• _The exercise_
Put the lines from the line containing "Viewport: 1000px width, 594px" through the line containing "point(1276,688)" into a numbered list, skipping any blank lines and omitting the pictures.

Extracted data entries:
[BEGIN]
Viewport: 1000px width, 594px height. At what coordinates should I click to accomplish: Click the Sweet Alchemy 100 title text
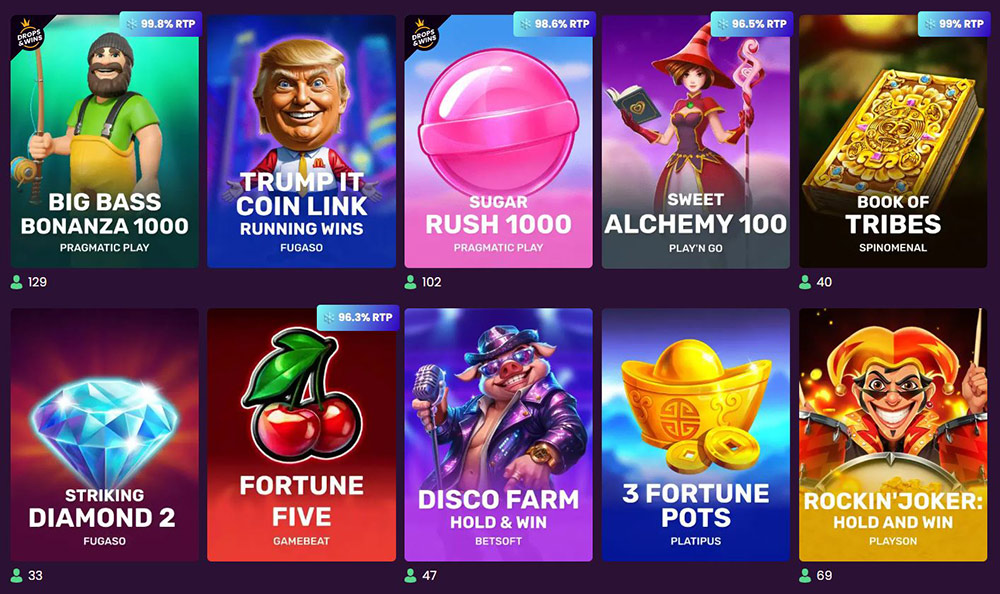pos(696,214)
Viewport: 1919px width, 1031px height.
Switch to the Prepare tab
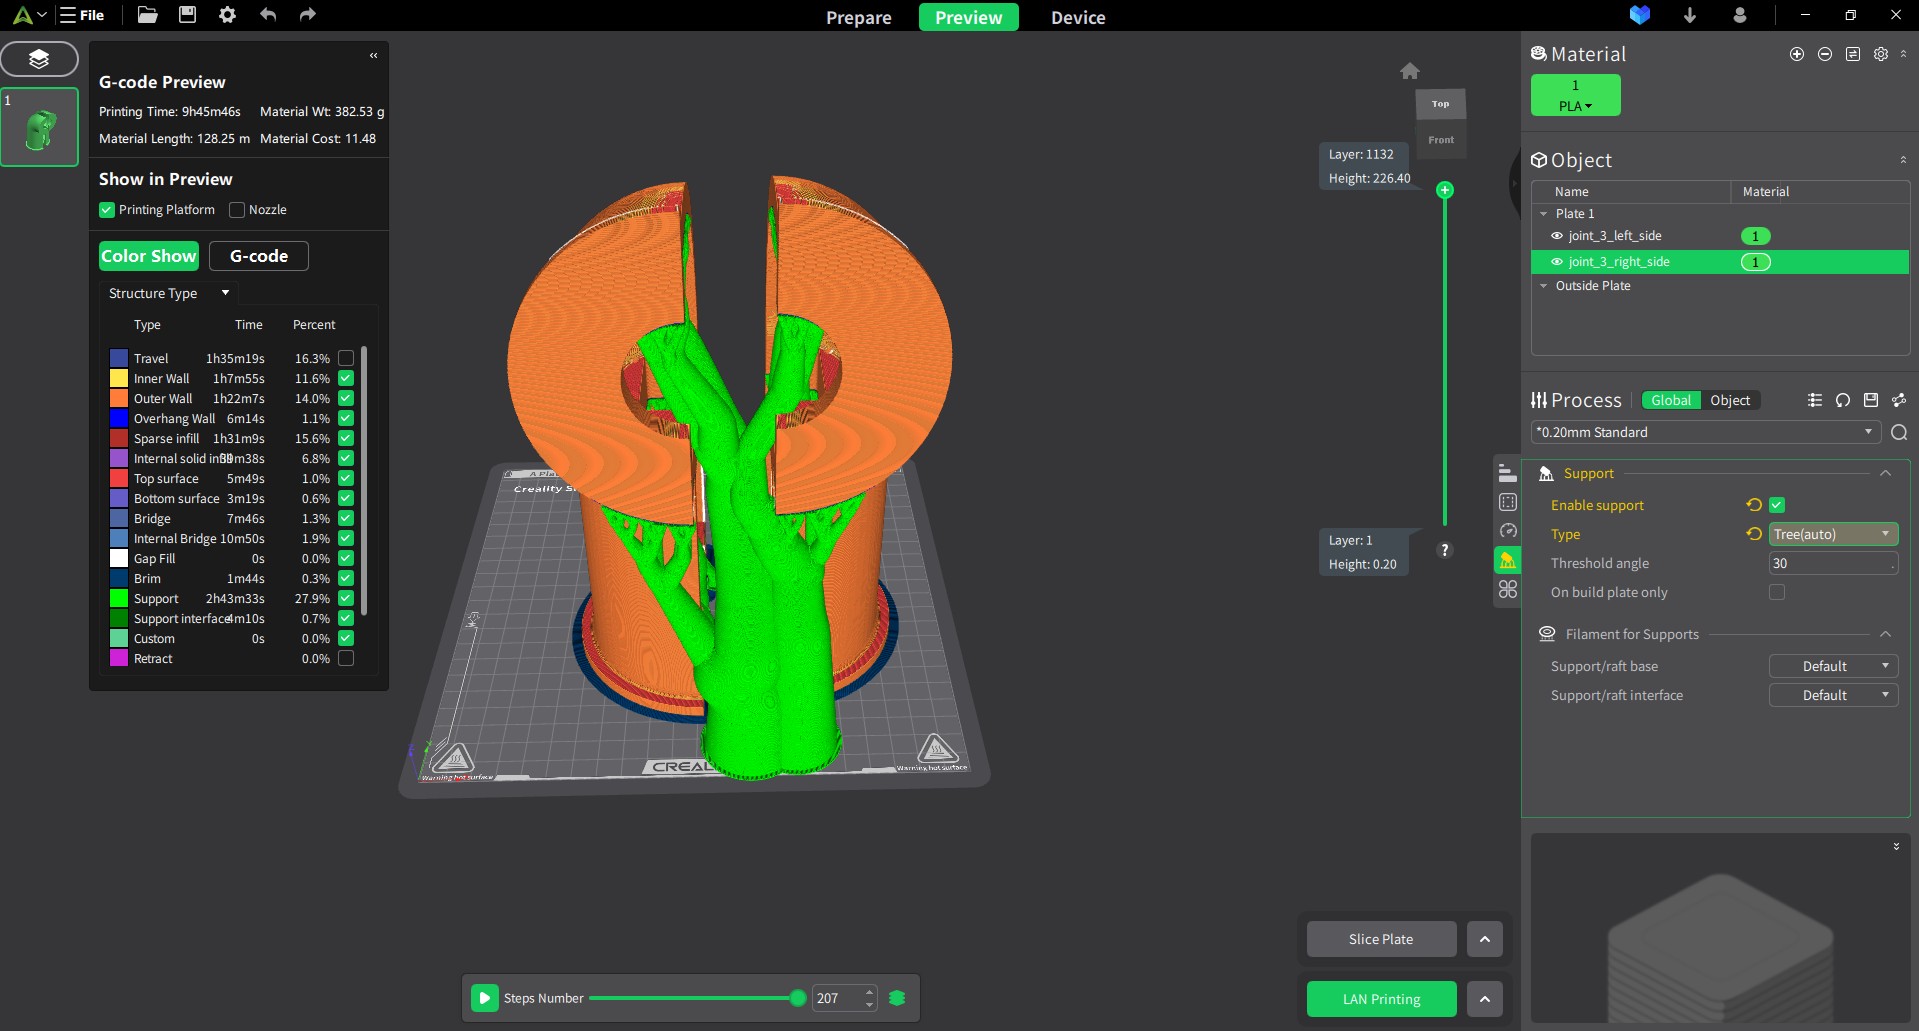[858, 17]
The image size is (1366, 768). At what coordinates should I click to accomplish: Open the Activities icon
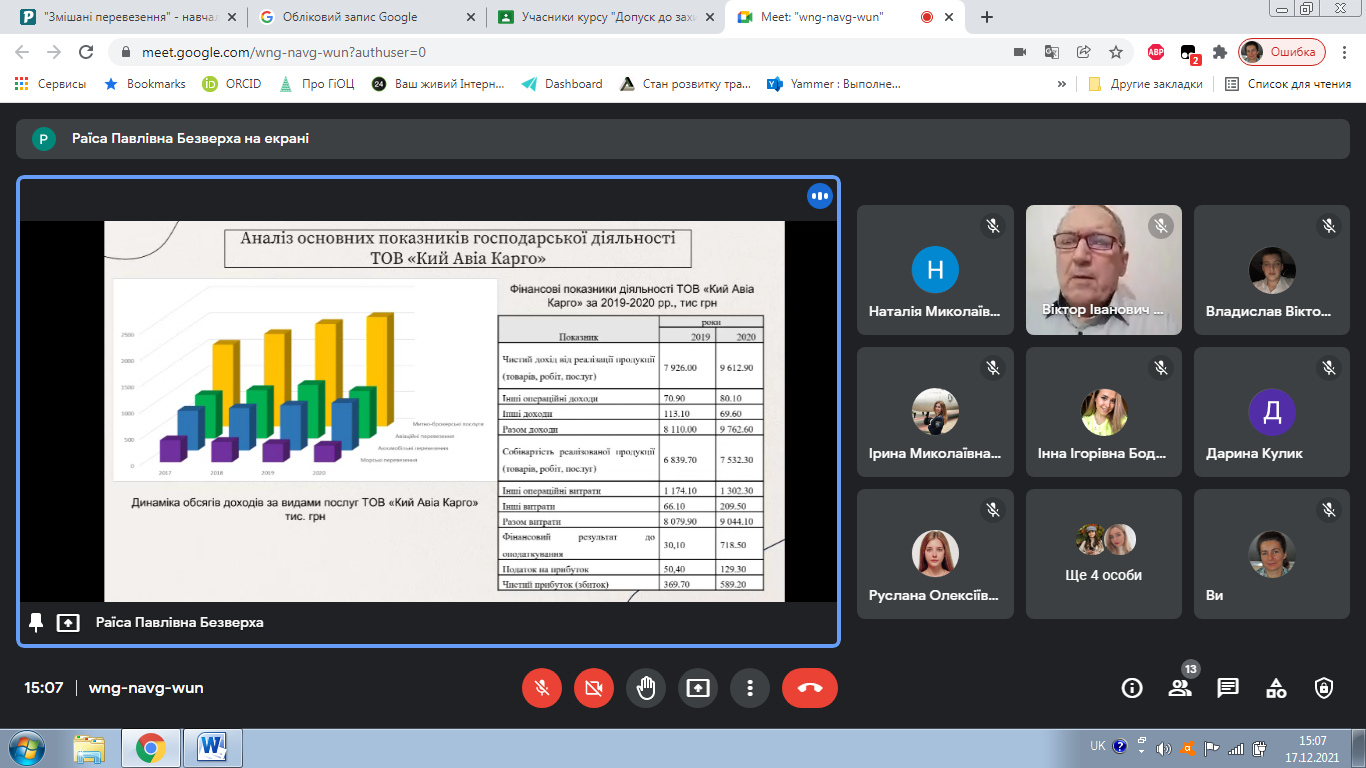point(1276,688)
[END]
[BEGIN]
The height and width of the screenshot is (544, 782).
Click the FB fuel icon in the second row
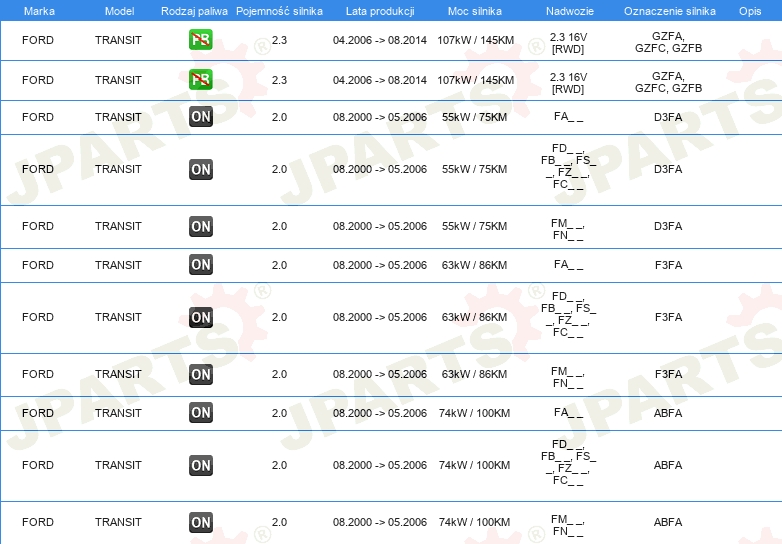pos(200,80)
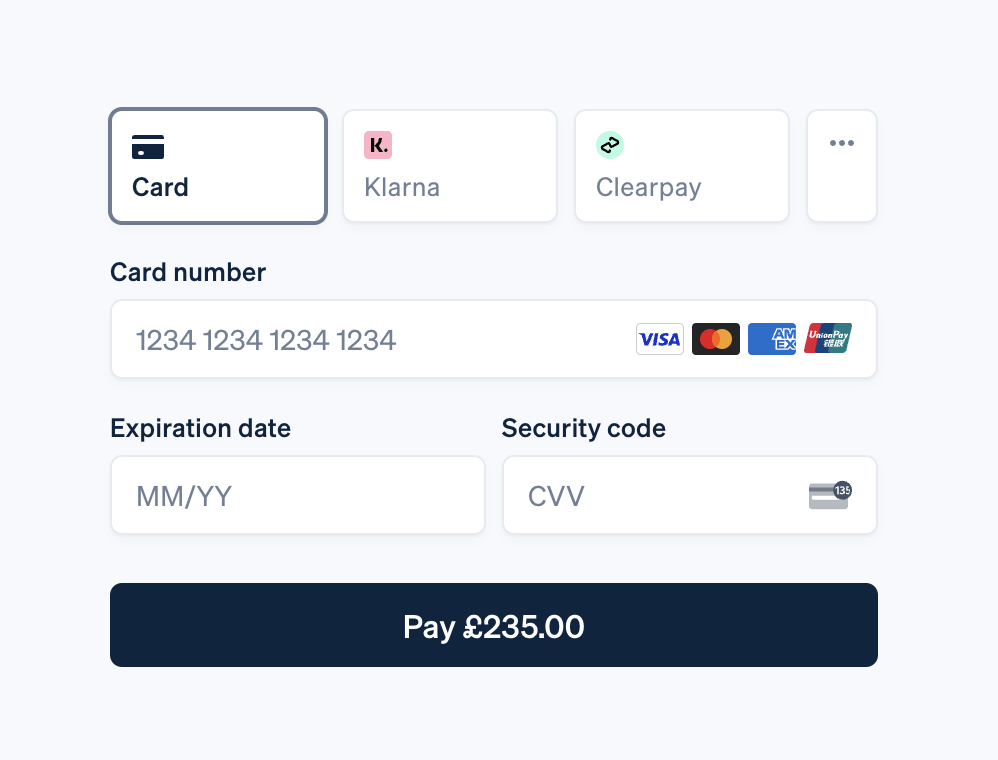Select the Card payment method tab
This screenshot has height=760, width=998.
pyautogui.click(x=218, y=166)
[END]
• _The solution_
1. Viewport: 1000px width, 594px height. At what coordinates should I click to accomplish: Click the Sweet Alchemy 100 title text
2. pos(696,214)
3. Viewport: 1919px width, 1031px height.
4. Switch to the Prepare tab
5. [858, 17]
6. The image size is (1366, 768). At what coordinates should I click to accomplish: Open the Activities icon
7. point(1276,688)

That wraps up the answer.